Central at South
It is of paramount importance that I teach my husband how to be a Southerner, at least a half-decent one if not one of regal bearing.
For instance I tell this dear man, descended from those who traveled on the Mayflower and therefore generations deep in New England, that to be a true Southerner, you have to get into everyone else’s business. Not in a mean way but in a caring-I-can-help kind of way.
His family has boundaries. No one overshares or over-asks. No one intrudes or inquires with personal questions. Everyone minds their own business. Drives me crazy.
Now, my family? Well, no one ever heard of boundaries. We’re appalled at such a thought. If one of us has a problem, we’ve all got a problem.
And if one of us doesn’t think we have a problem, the rest of us will be happy to point out why she does have a problem and then offer wise counsel on how to resolve it. Our motto is: “You got a problem. We got a solution.”
We don’t timidly put a toe into someone’s business. We dive in, fully clothed and immerse ourselves in the situation. We pull together, we grumble together, we debate and, importantly — at least to us — we pray for each other.
Secondly, to be a proper know-it-all Southerner, you have to know people’s names, who they’re kin to and the history of the family.
Tink is failing miserably at this. Now, I know he’s new at this, but you’ve got to start with the last name.
When we started to consider building a new barn, Tink plunged into the task with his typically inquisitive nature. He bought books, studied plans, asked for advice from farmers and visited barns. One day, he returned from a barn field trip.

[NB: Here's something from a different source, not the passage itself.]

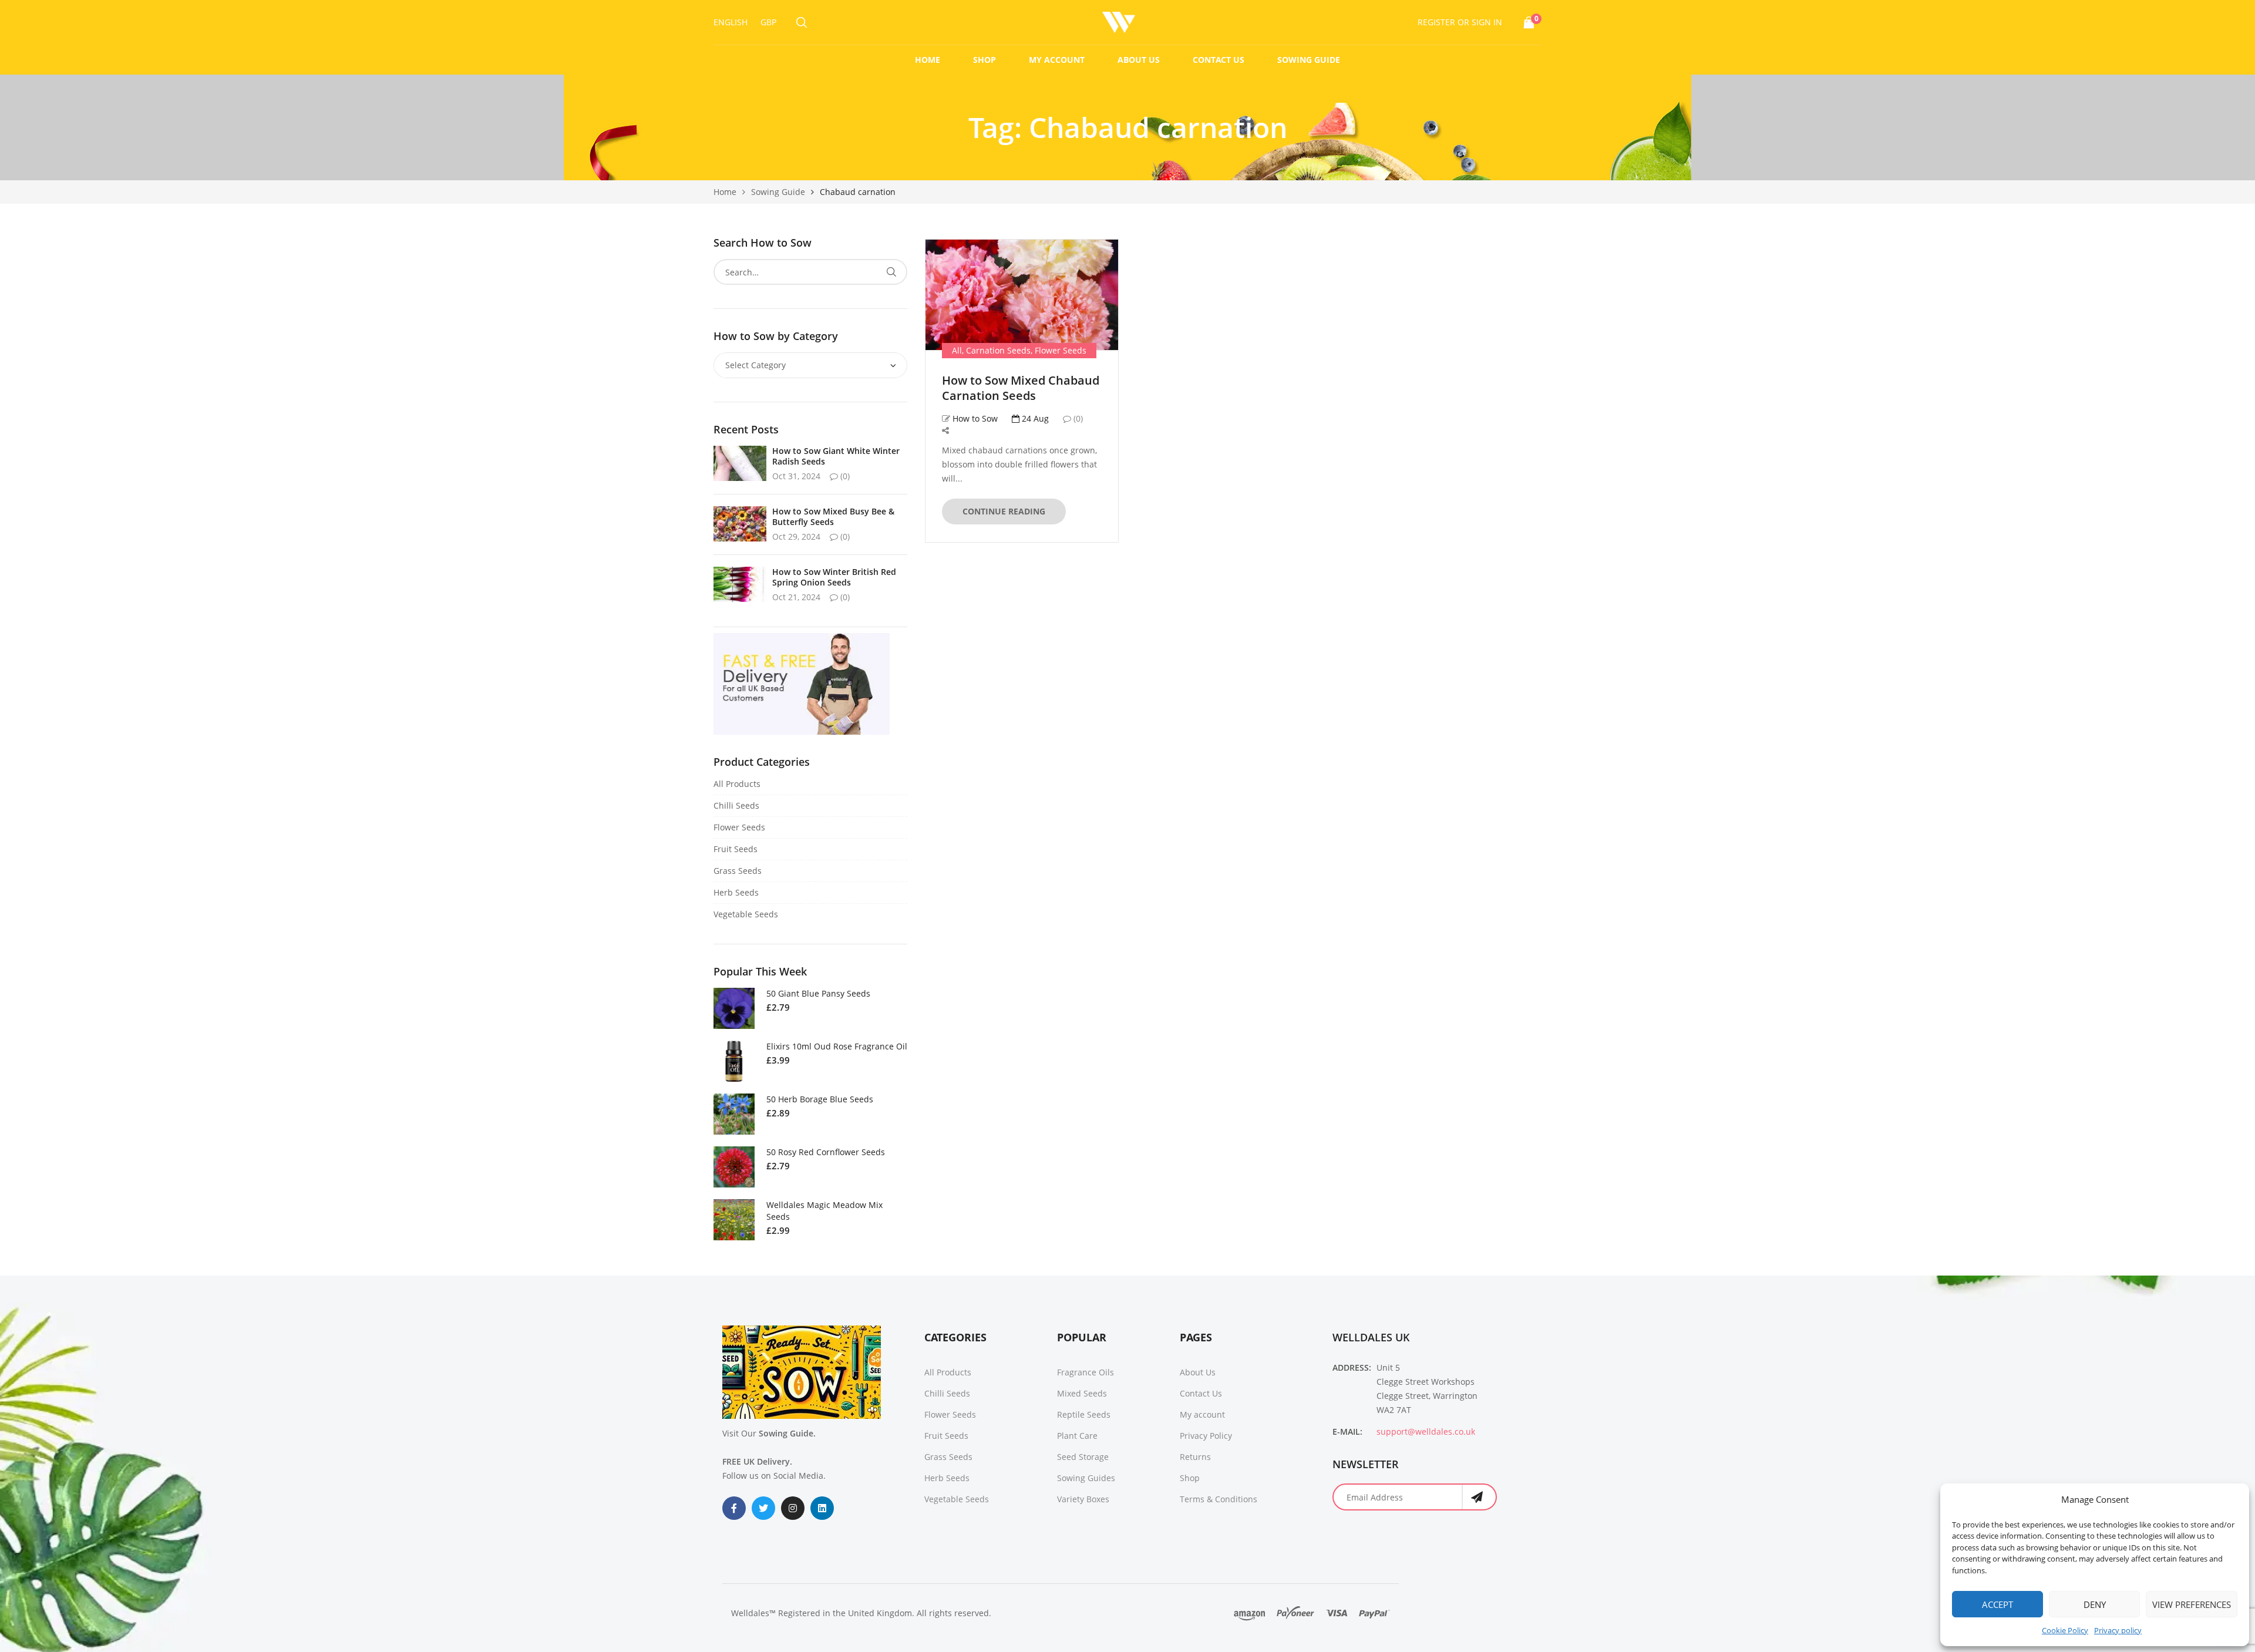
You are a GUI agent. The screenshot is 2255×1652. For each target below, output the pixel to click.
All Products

“What was the guy’s last name?” I asked.
“Don’t know.” He knows I hate that answer so he thought for a moment, in order to give me more information. “The folks who own the farm came down to say hello.”
“Really? What were their names?”
A sheepish look crossed his face. I rolled my eyes.
“Listen, you need to learn that here in the South, we know people, we know who they’re kin to and we have all the background information. You have to know enough that you can keep going until the person you’re talking to knows who you’re talking about.”
It’s so simple: if you know enough about the person, you will eventually find a connection between him and the person you’re talking to. The next day, Rodney, my brother-in-law, stopped by the house. He started a story but needed to set the characters before launching into the tale.
“Do you know Walter Moses?” he asked me. I shook my head.
“He worked for Ben Gooch for years. Used to be his right hand man.”
“No,” I replied. “I don’t know him.”
“He went to White County High School. I think he graduated, but something makes me think he might’ve quit before he finished. Nice looking man. Dark headed. He comes to church sometimes and sits back there on the last bench. Next to the Roberts. Always smilin’. I know you’d know him if you saw him.”
“Hmmm. I can’t place him.”
“His brother, Sam, owned that store over off 115 for about 35 or 40 years. I don’t know for a fact, but I’m sure there’s a big age difference between ’em because Sam would be in his late 70s now — he’s still alive — and Walter is mid-50s.”
I got it. I don’t know Sam, but I’ve known Sam’s funny, personable wife for years. I had the connection. I knew the family and, therefore, I knew Walter. Sorta. That’s how it’s done in the South, though.
It’s six degrees of separation, Southern style.